He says prices are dropping when it comes to residential sales and rentals as well as commercial transactions. “Many developers and owners overleveraged themselves in terms of making acquisitions during the boom — this may create some opportunities for investors in both sectors as those same properties may trade at significant discounts as cash-strapped banks and other institutions look to raise cash and stay solvent during the downturn.”

Green building has hardly proven immune, according to Del Percio. “Boston Properties suspended construction on a planned LEED Gold office building after an anchor tenant pulled out, though the parties may be back in negotiations,” he says. “Another planned LEED Gold office building, 11 Times Square, still does not have a single tenant; the developer refuses to back off of triple-digit (per square foot) rents.”

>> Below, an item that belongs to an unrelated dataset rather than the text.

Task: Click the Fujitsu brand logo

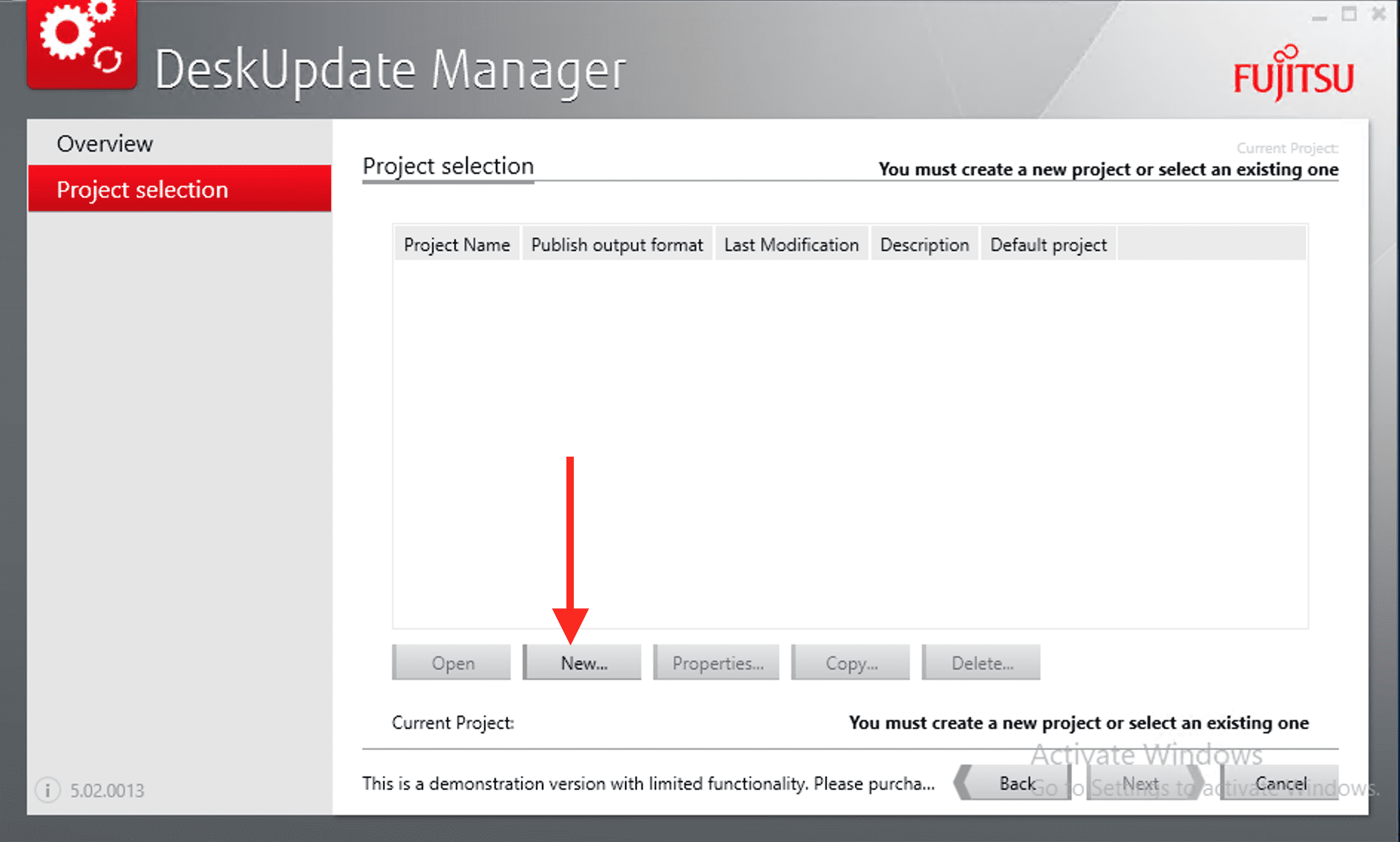Action: coord(1293,74)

Though high-profile green condo initiatives such as the Riverhouse at the north end of Battery Park City and the Brompton and Lucida projects on the Upper East Side appear to be doing well, Del Percio says many sales took place before the market collapse last fall. “Two green condo projects in Brooklyn — Toren and the Edge — have not sold a single unit since last fall,” he says.

Investment Appeal Remains

While Manhattan apartments were selling at well above $1,000 per square foot as recently as a year ago, Del Percio says these deals are now taking place in the $700 per square foot range. “Some sellers are refusing to budge off asking prices, but as more folks get laid off and/or the economy gets worse, we could see some significant discounts across the market,” he says.

Fringe real estate neighborhoods such as East Harlem, Bushwick, and the South Bronx are most likely to get hit hard during the downturn, Del Percio says. However, he sees Manhattan as a perennially good investment.

“New York is the only truly 24-hour city in the country and continues, despite the downturn, to be the most international of American cities. There is a constant influx of both foreign capital and nationals, both of which are major players in the real estate landscape. New York’s density and mass-transit system are unique among U .S. cities. Wall Street is — was — probably the driving force behind real estate prices and development over the past ten years,” he says. “New York’s economy is predicted to recover more quickly than the rest of the country, and people will always want to live and do business here.”

Future Predictions

Del Percio offers a gloomy short-term outlook, but a rosier long-term view. “The mayor of New York still projects a one-million increase in population by 2030; there is still, even with the boom units coming on line this year, a severe lack of residential units, particularly in the affordable-housing sector.”

For their part, NAI believes that the New York market may be in a stronger position during this recession than in previous ones, given the record highs shown by both occupancy and rental rates at the beginning of the downturn. “When the industry pulls out of the current recession, we will not see massive oversupply of product,” Finn said in NAI’s online posting. “Recovery can begin with a healthy balance between supply and demand.”